Norwegian rural real estate listing

The Land Register Draft of 1950 (Matrikkelutkastet av 1950) is a listing containing rural real estate within Norway. Matrikkelutkastet does not contain data for municipalities, but rather contains listings of Norwegian main farms (matrikkelgårder). The farms are sorted by county and municipality or township. Because Matrikkelutkastet contains the names of owners, the archive also can be useful for the individual and family researchers.

The Norwegian Finance Department compiled approximately 85,000 lists of rural real estate in Norway, organized by consecutive, increasing official farm number (gårdsnummer) within each municipality. The database forms a part of the digital Norwegian National Archives. The entire catalogue has been converted by the National Documentation Project of Norway into an electronic text with SGML mark up. The transfer from the manual to the electronic system was completed in 1993. The database is in the Norwegian language.

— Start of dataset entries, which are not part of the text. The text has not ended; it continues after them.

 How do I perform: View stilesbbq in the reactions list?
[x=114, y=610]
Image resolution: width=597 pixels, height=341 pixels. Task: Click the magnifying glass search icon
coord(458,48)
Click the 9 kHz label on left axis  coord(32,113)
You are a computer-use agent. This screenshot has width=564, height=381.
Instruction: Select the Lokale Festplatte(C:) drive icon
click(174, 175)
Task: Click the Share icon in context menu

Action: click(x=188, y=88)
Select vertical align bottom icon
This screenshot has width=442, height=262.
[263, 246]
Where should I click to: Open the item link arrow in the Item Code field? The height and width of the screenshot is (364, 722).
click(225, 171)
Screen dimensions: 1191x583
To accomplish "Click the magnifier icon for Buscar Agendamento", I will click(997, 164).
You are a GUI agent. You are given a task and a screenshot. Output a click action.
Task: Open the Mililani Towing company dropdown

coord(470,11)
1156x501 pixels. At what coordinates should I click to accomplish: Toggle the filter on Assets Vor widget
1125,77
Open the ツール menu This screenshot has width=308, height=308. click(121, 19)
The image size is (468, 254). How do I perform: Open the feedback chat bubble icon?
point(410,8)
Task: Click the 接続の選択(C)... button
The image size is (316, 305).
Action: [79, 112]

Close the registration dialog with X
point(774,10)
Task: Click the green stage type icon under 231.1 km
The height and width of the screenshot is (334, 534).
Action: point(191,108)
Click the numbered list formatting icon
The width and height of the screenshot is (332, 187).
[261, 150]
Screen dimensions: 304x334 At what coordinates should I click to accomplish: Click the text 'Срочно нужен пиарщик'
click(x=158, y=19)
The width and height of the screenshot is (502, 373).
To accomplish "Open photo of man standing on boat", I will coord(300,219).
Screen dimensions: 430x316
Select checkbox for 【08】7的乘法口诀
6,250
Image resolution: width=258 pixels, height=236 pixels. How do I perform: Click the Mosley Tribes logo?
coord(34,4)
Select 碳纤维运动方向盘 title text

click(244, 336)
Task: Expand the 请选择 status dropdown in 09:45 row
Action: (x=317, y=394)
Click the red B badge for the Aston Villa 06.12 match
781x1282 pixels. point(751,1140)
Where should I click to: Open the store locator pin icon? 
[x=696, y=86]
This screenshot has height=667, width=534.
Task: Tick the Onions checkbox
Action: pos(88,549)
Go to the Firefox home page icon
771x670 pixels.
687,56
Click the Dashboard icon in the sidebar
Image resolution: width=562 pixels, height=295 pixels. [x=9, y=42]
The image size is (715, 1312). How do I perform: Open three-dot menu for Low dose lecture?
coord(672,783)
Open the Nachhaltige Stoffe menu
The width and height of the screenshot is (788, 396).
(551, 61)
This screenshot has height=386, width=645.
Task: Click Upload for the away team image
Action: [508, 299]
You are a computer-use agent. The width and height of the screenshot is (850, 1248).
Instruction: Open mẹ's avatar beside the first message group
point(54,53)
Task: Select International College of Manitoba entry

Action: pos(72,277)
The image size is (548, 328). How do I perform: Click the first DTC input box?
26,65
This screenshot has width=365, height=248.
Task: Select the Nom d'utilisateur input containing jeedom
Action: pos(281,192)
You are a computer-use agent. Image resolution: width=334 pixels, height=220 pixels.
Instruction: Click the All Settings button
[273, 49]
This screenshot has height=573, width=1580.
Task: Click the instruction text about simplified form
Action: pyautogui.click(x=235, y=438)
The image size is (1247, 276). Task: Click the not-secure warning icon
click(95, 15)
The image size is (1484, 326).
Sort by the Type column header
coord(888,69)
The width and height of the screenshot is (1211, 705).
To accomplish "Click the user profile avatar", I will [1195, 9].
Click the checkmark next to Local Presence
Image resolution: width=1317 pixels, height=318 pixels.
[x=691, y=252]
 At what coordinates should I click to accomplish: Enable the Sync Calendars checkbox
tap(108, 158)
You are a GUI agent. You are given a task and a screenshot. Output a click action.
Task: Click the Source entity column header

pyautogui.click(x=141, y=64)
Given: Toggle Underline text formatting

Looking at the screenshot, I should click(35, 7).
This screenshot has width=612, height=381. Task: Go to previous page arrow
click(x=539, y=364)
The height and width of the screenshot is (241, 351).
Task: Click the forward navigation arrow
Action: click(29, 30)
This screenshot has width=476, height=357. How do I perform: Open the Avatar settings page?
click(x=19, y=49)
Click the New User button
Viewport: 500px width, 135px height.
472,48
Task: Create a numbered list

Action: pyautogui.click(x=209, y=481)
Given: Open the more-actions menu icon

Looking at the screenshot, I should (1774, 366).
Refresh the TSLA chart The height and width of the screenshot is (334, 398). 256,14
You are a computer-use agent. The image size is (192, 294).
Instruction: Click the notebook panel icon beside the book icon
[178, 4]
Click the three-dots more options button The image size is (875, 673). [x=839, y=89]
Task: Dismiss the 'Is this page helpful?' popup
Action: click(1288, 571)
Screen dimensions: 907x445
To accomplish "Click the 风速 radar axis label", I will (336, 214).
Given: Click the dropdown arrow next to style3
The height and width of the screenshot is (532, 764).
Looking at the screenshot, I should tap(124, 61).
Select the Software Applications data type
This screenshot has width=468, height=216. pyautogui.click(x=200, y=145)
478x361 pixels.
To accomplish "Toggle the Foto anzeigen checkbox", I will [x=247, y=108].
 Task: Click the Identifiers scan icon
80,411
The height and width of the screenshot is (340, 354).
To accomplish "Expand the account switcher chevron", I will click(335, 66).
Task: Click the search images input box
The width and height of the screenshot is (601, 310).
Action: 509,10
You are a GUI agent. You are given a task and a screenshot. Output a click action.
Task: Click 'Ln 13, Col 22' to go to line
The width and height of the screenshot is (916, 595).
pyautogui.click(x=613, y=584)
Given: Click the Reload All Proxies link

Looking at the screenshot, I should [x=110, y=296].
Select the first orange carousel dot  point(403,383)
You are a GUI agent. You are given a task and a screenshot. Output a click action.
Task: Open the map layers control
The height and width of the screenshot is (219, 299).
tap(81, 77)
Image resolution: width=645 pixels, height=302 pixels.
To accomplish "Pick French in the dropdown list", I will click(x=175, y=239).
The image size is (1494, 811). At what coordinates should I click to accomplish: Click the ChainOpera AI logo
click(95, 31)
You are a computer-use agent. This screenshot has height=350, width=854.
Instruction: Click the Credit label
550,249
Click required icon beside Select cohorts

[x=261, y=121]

The land register formed a part of the Norwegian State Name Consultancy Service effort to standardize place names throughout Norway. Responsible for this project section rested with the Department of Scandinavian Studies and Comparative Literature University of Oslo. Matrikkelutkastet av 1950 was never completed, lacking information from the county of Finnmark, which is the reason it is referred to as a draft.